E: These are lame Christmas present we can’t even use them. This is the worst present ever!
Now we did get to use them eventually in Ontario, in fact the picture at the top of the post is from just beside my in-laws house in a nice park on a day of snowshoeing. It was a great cool (but not freezing) day where we walked around in fresh snow with no tracks and ended with some tobaggan time. Even with some fun had, snowshoeing has been the hardest outdoor activity for us to help E enjoy. As I wrote about from our Cambie Creek day, she mostly just asked to get pulled on a toboggan within site of the car (as we’re just heading out) and complains. Despite that, we still think the snowshoes were a great purchase to help get our family outside more often.
Snow Shoe Sizing
We ended up with 3 sizes of snowshoes to fit our family. E is wearing a the MSR Shift. I ended up with the MSR Revo Trail. Cynthia got a pair of MSR Evo Snowshoes. For E the size was an easy pick. We just got the only size that would fit her but it got a bit harder for the adults as we looked at what we hoped to pay and how heavy we are. Actually how heavy I am.
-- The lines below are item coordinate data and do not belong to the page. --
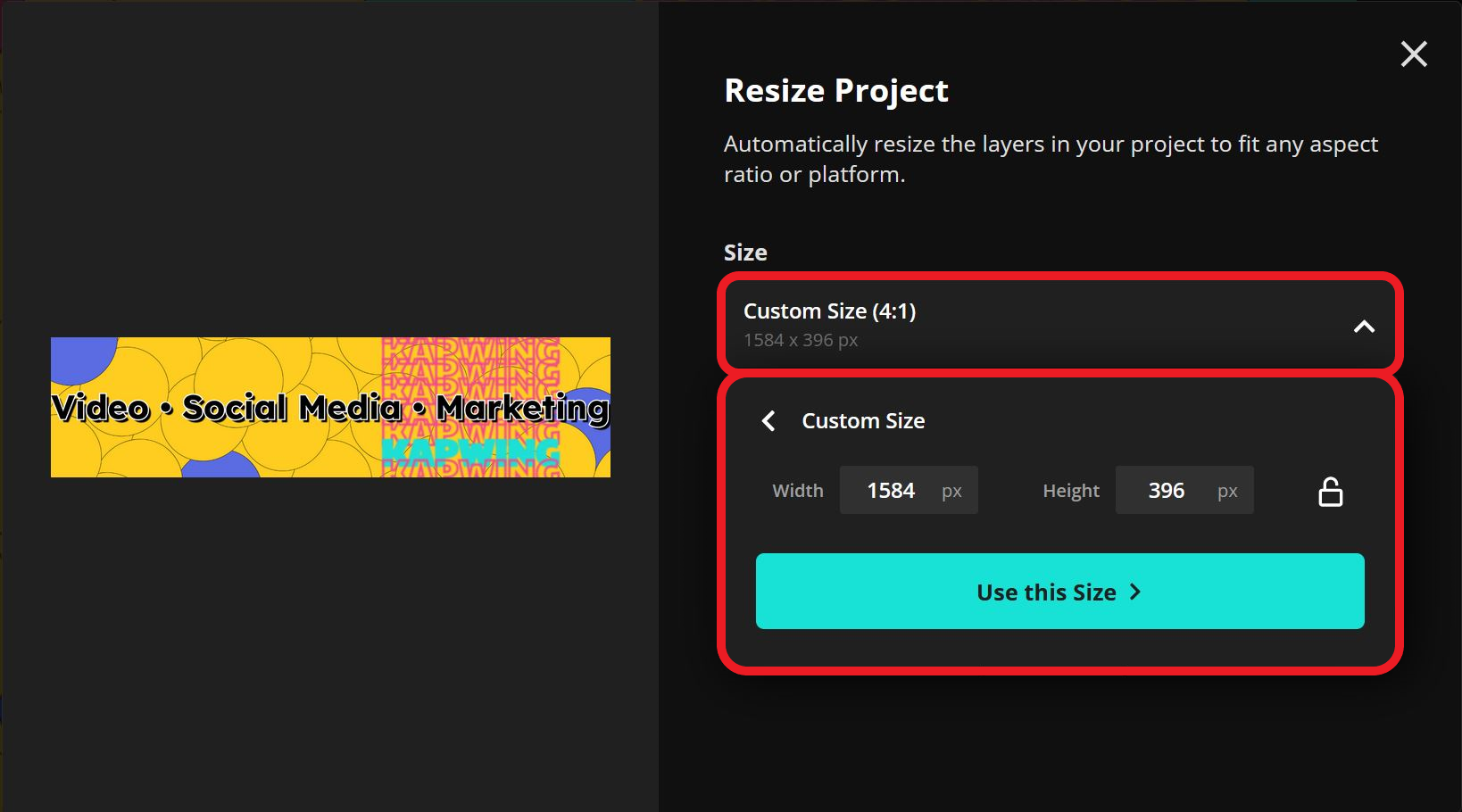The width and height of the screenshot is (1462, 812).
Task: Click the Size section label
Action: [x=744, y=253]
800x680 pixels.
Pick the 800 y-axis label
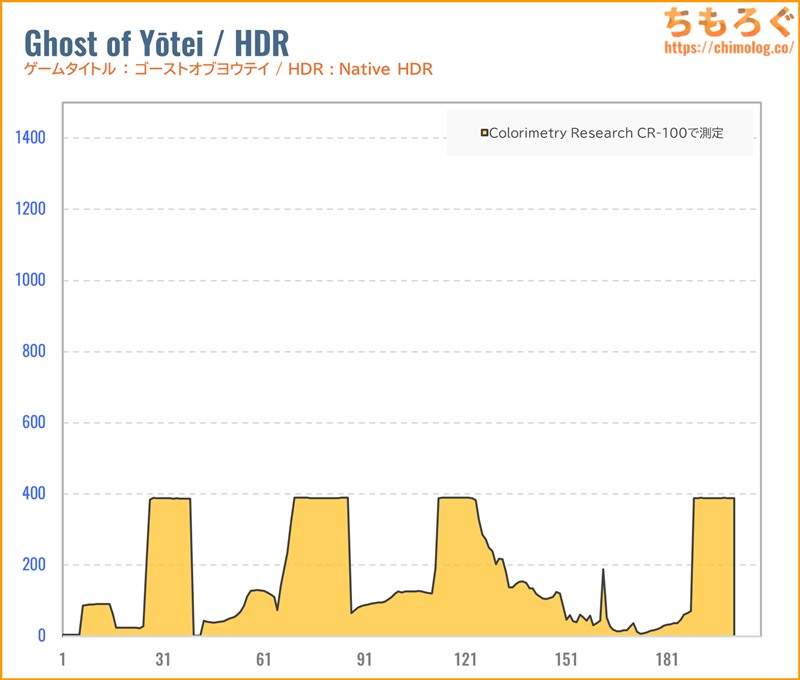(32, 351)
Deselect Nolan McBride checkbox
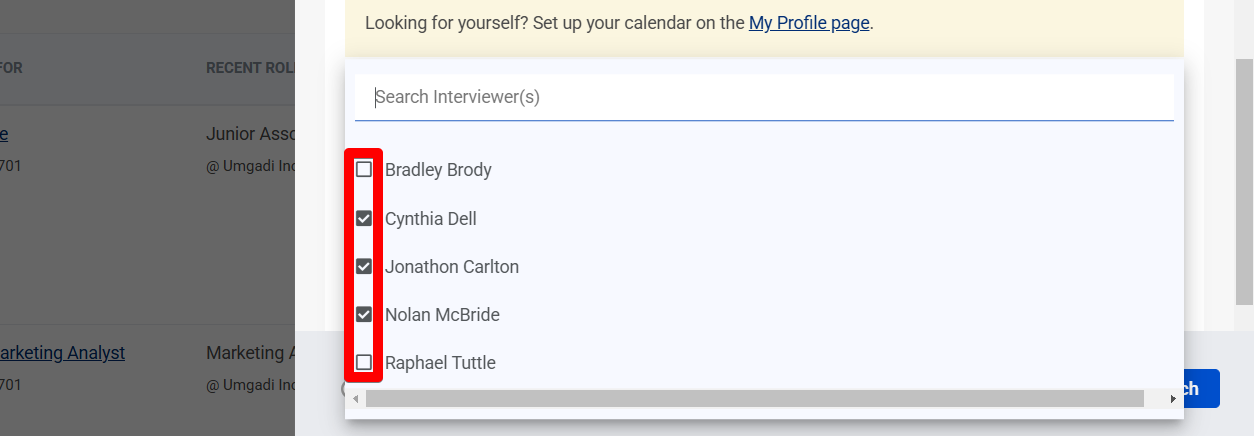Image resolution: width=1254 pixels, height=436 pixels. pos(364,315)
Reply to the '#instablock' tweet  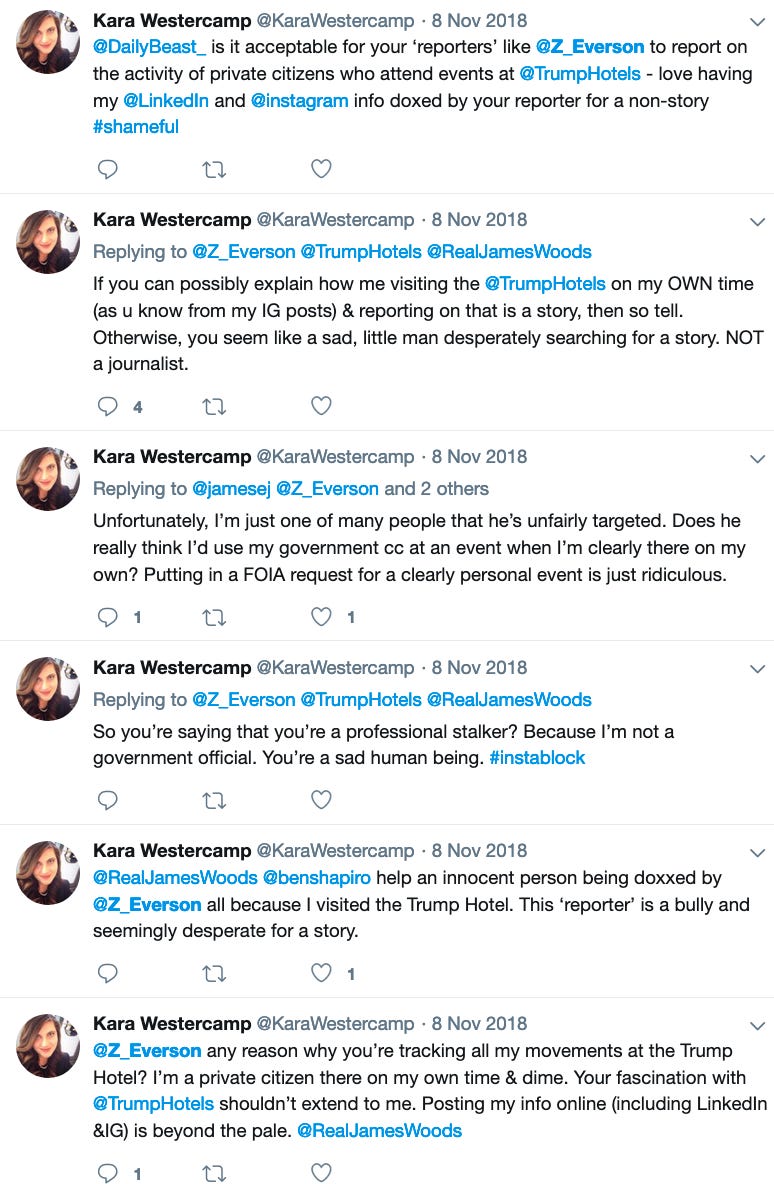[108, 800]
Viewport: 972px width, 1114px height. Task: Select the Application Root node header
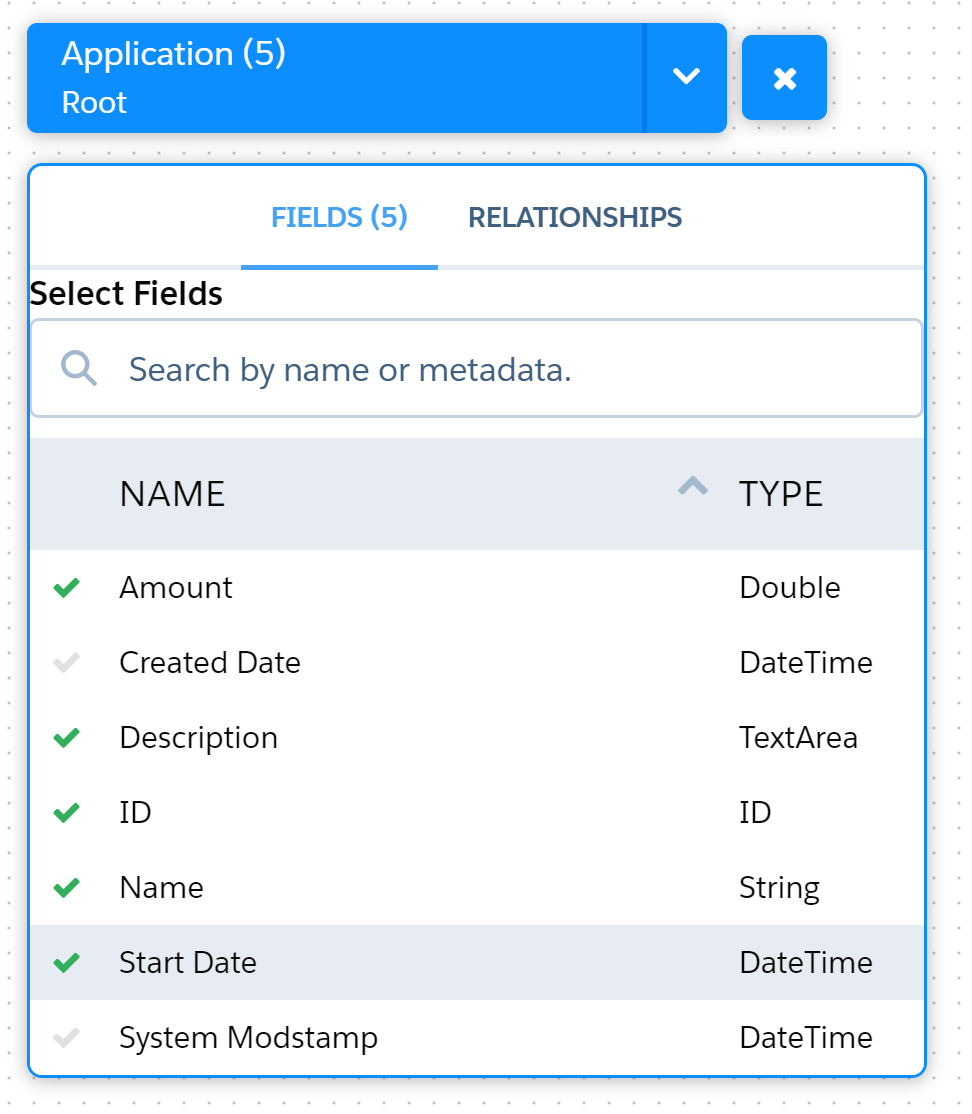coord(335,77)
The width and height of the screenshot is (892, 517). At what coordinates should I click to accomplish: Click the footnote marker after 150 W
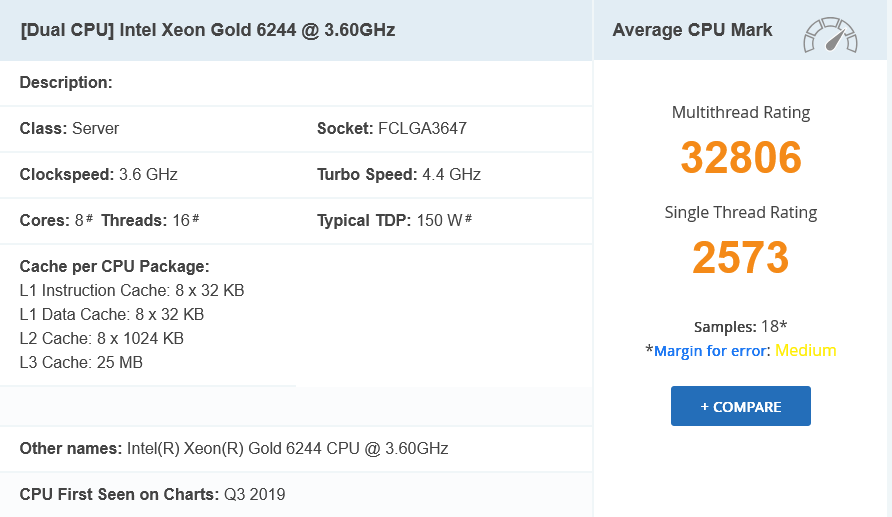click(x=469, y=218)
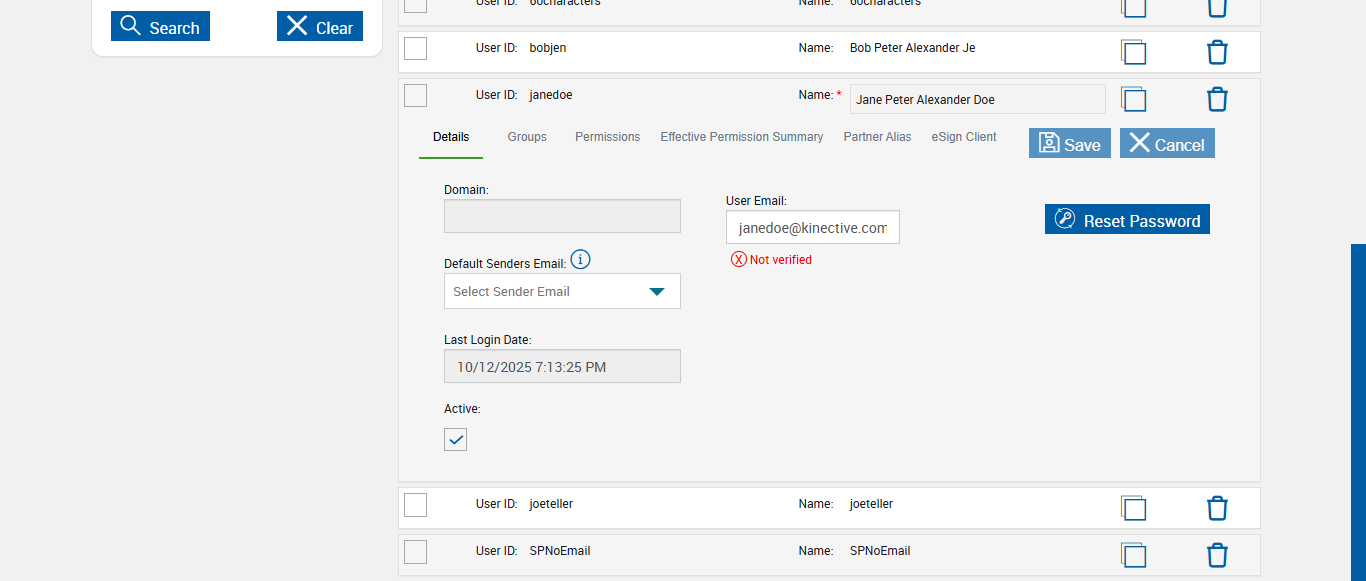Click the blue vertical scrollbar

pyautogui.click(x=1358, y=410)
I currently weigh in around 206lbs. This winter Cynthia is carrying our 3rd child (expected June 2016) so she’s not wearing a backpack of any weight. That leaves me with L in our Osprey Poco Premium, with all our stuff for the day in it as well. That means I weigh in around 230lbs or maybe 240lbs if we’ve really loaded the pack up for the day. This means that I actually weigh above the recommended weight for the Revo Trail 25″ (which is what I have) unless I put on the tails (which I don’t have). The Evo which was a less expensive snowshoe didn’t even cover my basic weight let along having a toddler on my back. Really our least expensive choice was the 25″ Revo Trail if we wanted a snowshoe I could actually use. Cynthia would have liked the same ones in the 22″ version, but the price was more than we could afford this year.
All our MSR snowshoes have a fairly easy closure system. Our oldest (5) can even handle much of the process of getting her snowshoes on herself. Simply step in to the snowshoes and then pull the big rubbery ties across and catch them on the large latch. I can easily handle E’s slightly smaller straps even with my bulky gloves on.
For fit look at your weight and get a snowshoe that’s appropriate. I’ve found my Revo Trails fit best with my hiking boots, but are still fine with my trail running shoes. I wouldn’t want to do more than a day hike with the trail running shoes because my toes get pinched, but they’ve been fine for a few 20k days with 60% snowshoeing.
Yes, we do like our snowshoes. Despite the whining from our oldest we’ve had a bunch of fun in the snow and made an effort to see snow much more often because we have the snowshoes. The MSR snowshoes have performed for us well and I have no complaints at all.